## begin SUPPLIED DATA
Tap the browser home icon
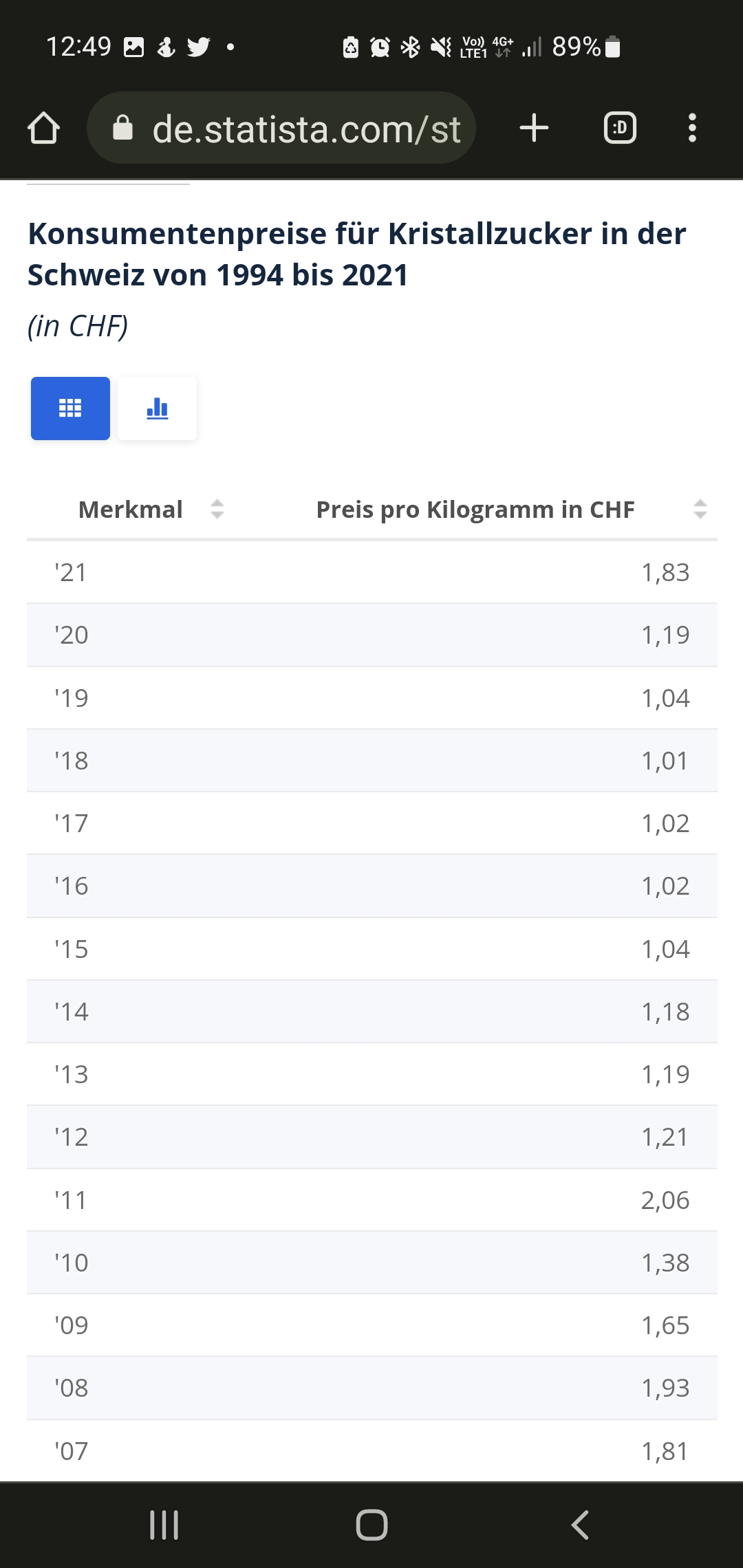Viewport: 743px width, 1568px height. tap(43, 129)
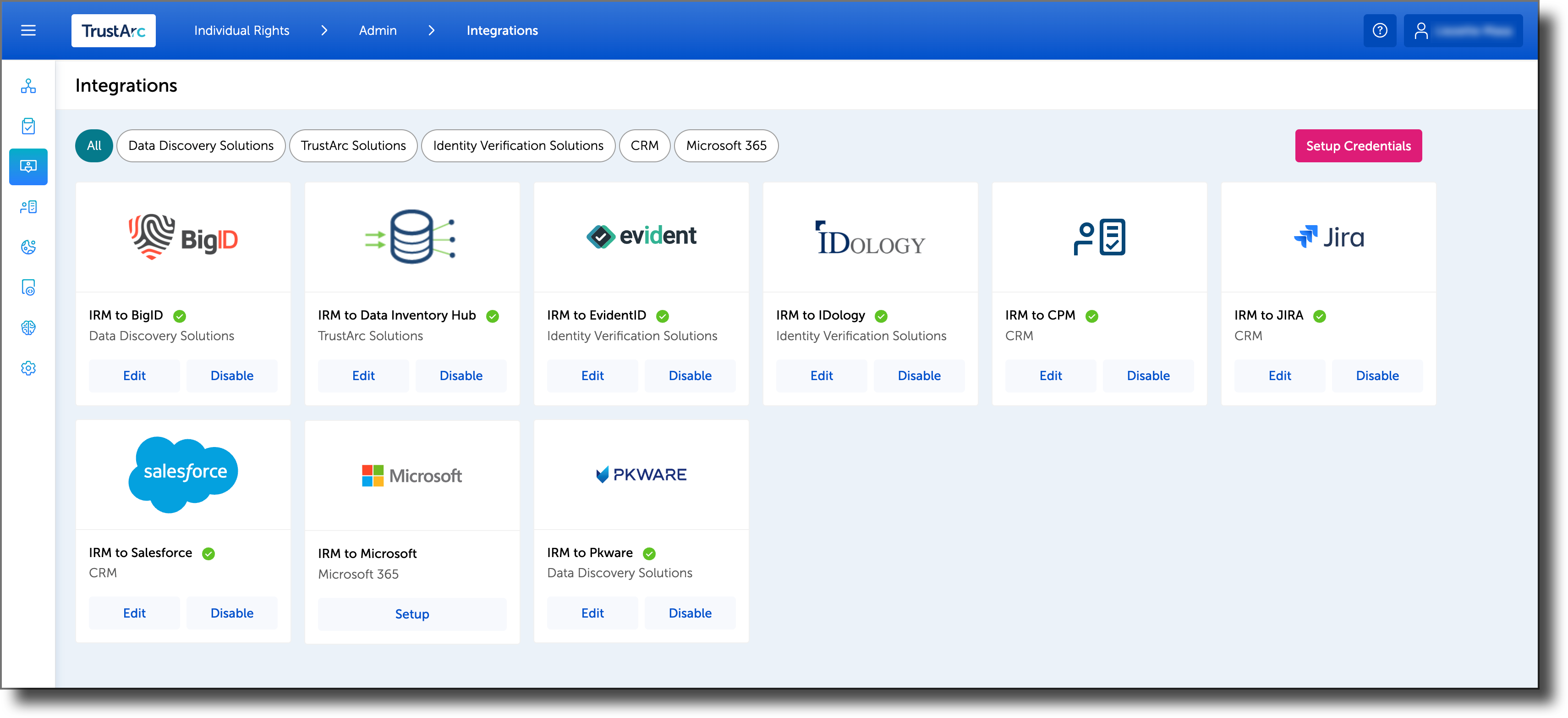Open the brain AI sidebar icon
Viewport: 1568px width, 718px height.
(28, 328)
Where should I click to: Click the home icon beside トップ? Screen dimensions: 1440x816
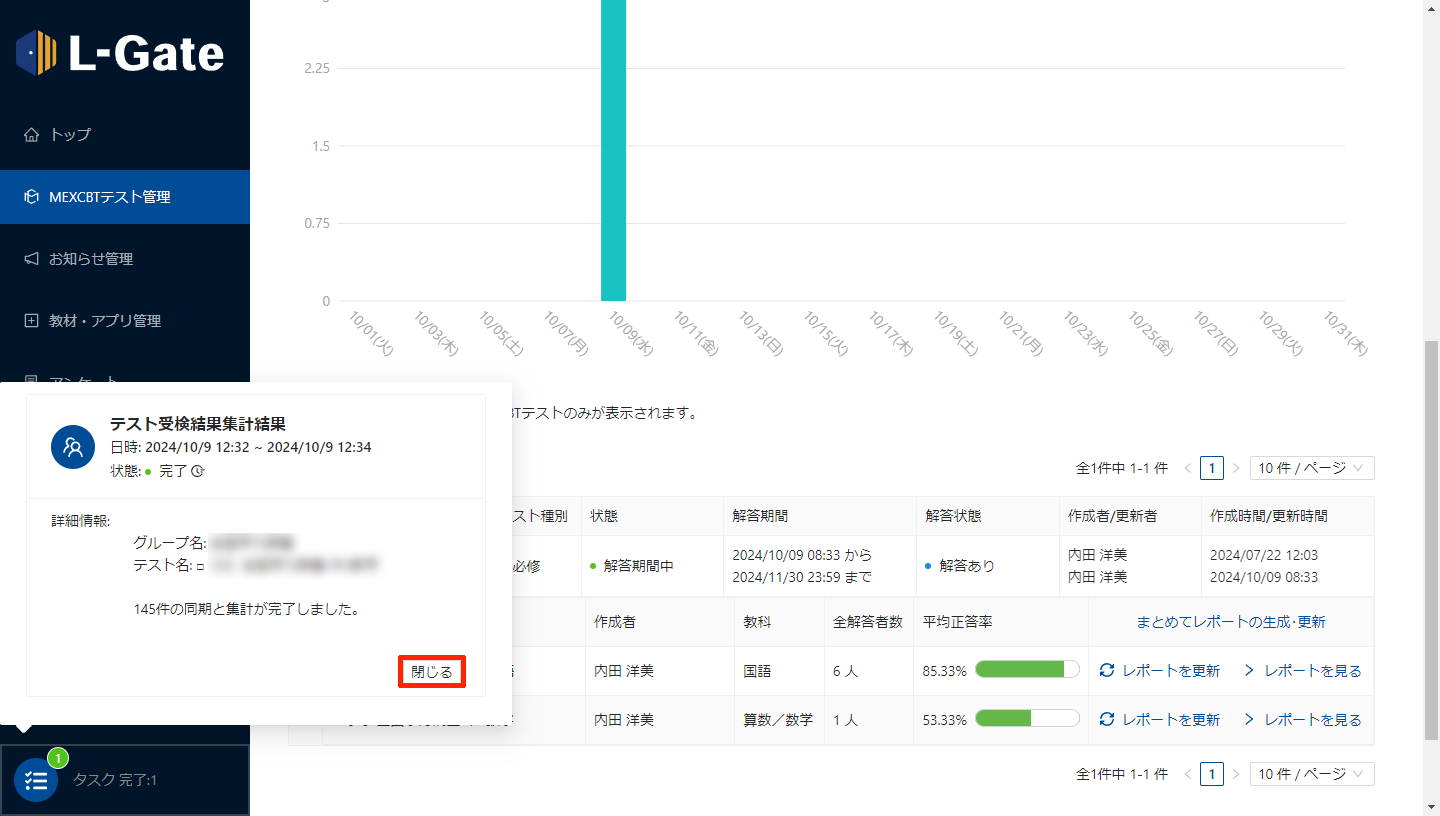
## end SUPPLIED DATA
• GIVEN REQUEST: Recast every line of the items above as a Markdown table with the columns No. and Line, numbering the rows and leaving out blank lines. Leave the pictures out.

• OUTPUT BELOW:
| No. | Line |
|---|---|
| 1 | Tap the browser home icon |
| 2 | Viewport: 743px width, 1568px height. tap(43, 129) |
| 3 | Open the brain AI sidebar icon |
| 4 | Viewport: 1568px width, 718px height. |
| 5 | (28, 328) |
| 6 | Where should I click to: Click the home icon beside トップ? Screen dimensions: 1440x816 |